Re: Unicode vs. \s [Was: Re: Encode::Unicode::UTF7]


On Sat, 17 May 2003 23:44:29 +0900
Dan Kogai <dankogai(_at_)dan(_dot_)co(_dot_)jp> wrote:

On Saturday, May 17, 2003, at 03:18  AM, Dan Kogai wrote:

Whole module right after my signature.  Based upon Unicode::String 
"some" body please fill in the POD section.  Test suite is even more 
welcome.

Dan the Encode Maintainer


I found that we can't use \s in $re_asis because \s matches U+3000 
(IDEOGRAPHIC SPACE), which needs to be encoded.  A few RFC readings 
later, I concluded that we should use \x00-\x20, all ASCII controls 
plus white space.  Here is the patch.


\s => qr/[\n\r\t\ ]/x;
It's a bad idea to use \x00-\x20.

cf. RFC 2152 (UTF-7) says

      Rule 3: The space (decimal 32), tab (decimal 9), carriage return
      (decimal 13), and line feed (decimal 10) characters may be
      directly represented by their ASCII equivalents. However, note
      that MIME content transfer encodings have rules concerning the use
      of such characters. Usage that does not conform to the
      restrictions of RFC 822, for example, would have to be encoded
      using MIME content transfer encodings other than 7bit or 8bit,
      such as quoted-printable, binary, or base64.
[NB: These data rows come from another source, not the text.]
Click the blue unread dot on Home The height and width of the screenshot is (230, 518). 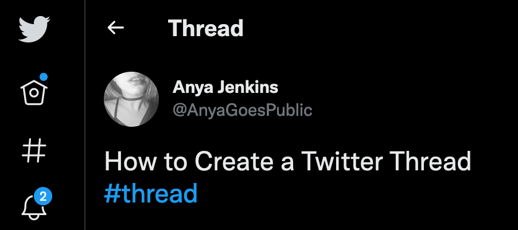click(44, 77)
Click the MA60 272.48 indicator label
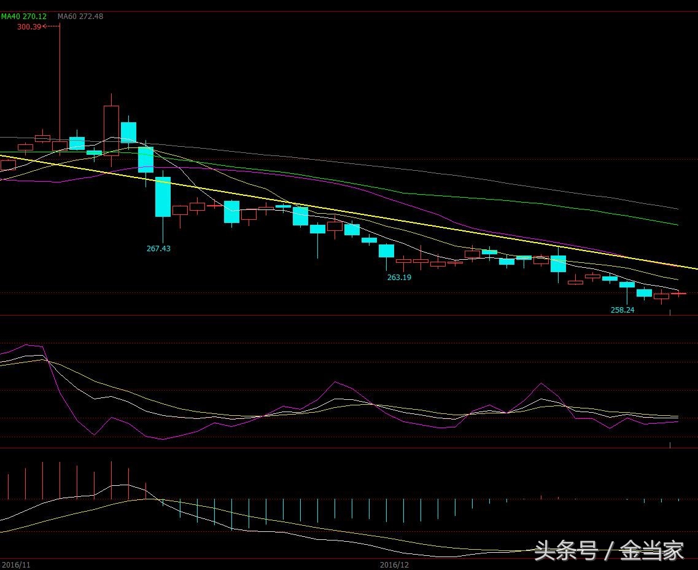This screenshot has height=570, width=698. pyautogui.click(x=80, y=17)
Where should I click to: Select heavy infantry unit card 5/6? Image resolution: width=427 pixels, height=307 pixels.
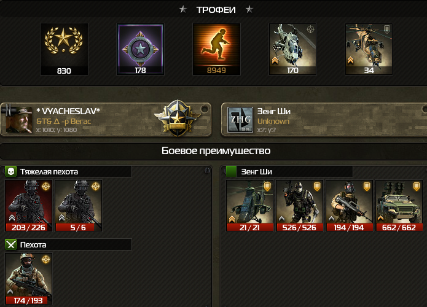tap(79, 206)
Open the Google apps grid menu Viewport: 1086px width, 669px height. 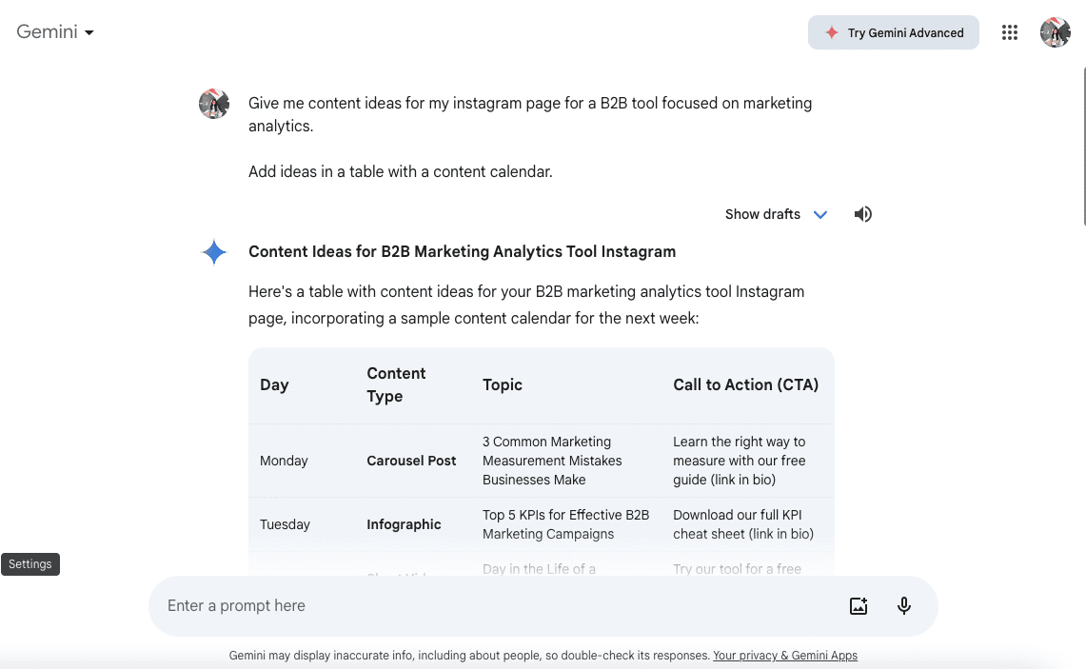pyautogui.click(x=1010, y=31)
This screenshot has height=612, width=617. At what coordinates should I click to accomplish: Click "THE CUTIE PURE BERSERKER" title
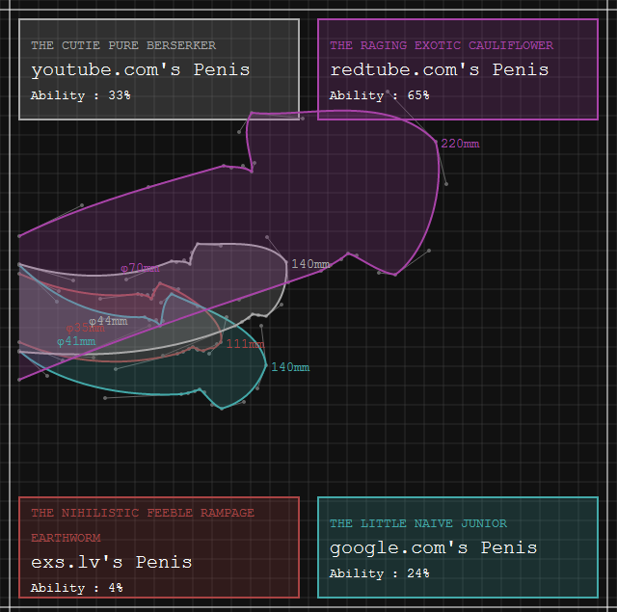pos(123,45)

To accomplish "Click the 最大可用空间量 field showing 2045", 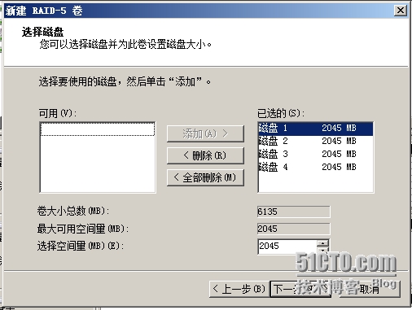I will 294,229.
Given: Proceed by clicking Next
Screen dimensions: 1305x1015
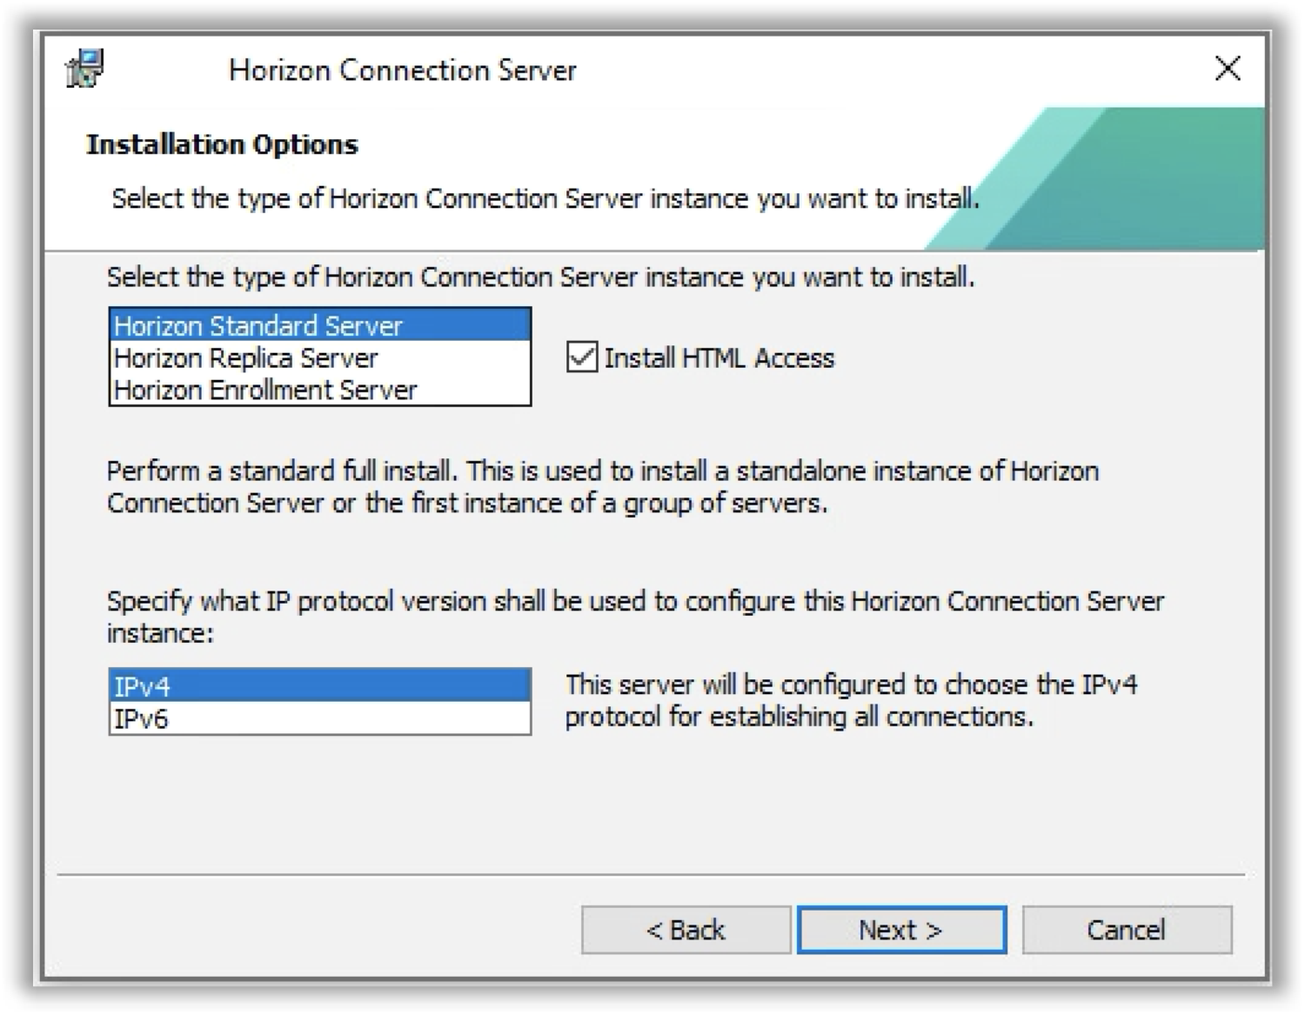Looking at the screenshot, I should (x=901, y=930).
===================================================================
RCS file: lib/Encode/Unicode/UTF7.pm,v
retrieving revision 0.1
diff -u -r0.1 lib/Encode/Unicode/UTF7.pm
--- lib/Encode/Unicode/UTF7.pm  2003/05/16 18:06:24     0.1
+++ lib/Encode/Unicode/UTF7.pm  2003/05/17 14:21:21
@@ -18,8 +18,10 @@
  my $specials =   quotemeta "\'(),-.:?";
  $OPTIONAL_DIRECT_CHARS and
      $specials .= quotemeta "!\"#$%&*;<=>@[]^_`{|}";


$specials missing '/'.

Since this is derived from Unicode::String->utf7(), I am mailing this 
also to Gisle so the corresponding part in Unicode::String can be fixed.

 From Unicode::String

 208:            if (($UTF7_OPTIONAL_DIRECT_CHARS &&
 209:            $$self =~ 
/\G((?:\0[A-Za-z0-9\'\(\)\,\-\.\/\:\?\!\"\#\$\%\&\*\;
\<\=\>\(_at_)\[\]\^\_\`\{\|\}\s])+)/gc)
 210:           || $$self =~ 
/\G((?:\0[A-Za-z0-9\'\(\)\,\-\.\/\:\?\s])+)/gc)
[snip]
 215:            elsif (($UTF7_OPTIONAL_DIRECT_CHARS &&
 216:                    $$self =~ 
/\G((?:[^\0].|\0[^A-Za-z0-9\'\(\)\,\-\.\/\:\?
\!\"\#\$\%\&\*\;\<\=\>\(_at_)\[\]\^\_\`\{\|\}\s])+)/gsc)
 217:                   || $$self =~ 
/\G((?:[^\0].|\0[^A-Za-z0-9\'\(\)\,\-\.\/\:
\?\s])+)/gsc)


In the era of Unicode, beware of \s.

Dan the Encode Maintainer


In the case of Unicode::String,
a referent in $self is encoded in UCS-2.
So chr(0x3000) never occurs.

It is already notified that some expressions like \s,\w
have different meaning for Unicode.

http://www.perldoc.com/perl5.8.0/pod/perlunicode.html#Security-Implications-of-Unicode

But it had been notified that \d,\s,\w,\D,\S,\W may have
different meaning depending on locale.

http://www.perldoc.com/perl5.005_03/pod/perlre.html

SADAHIRO Tomoyuki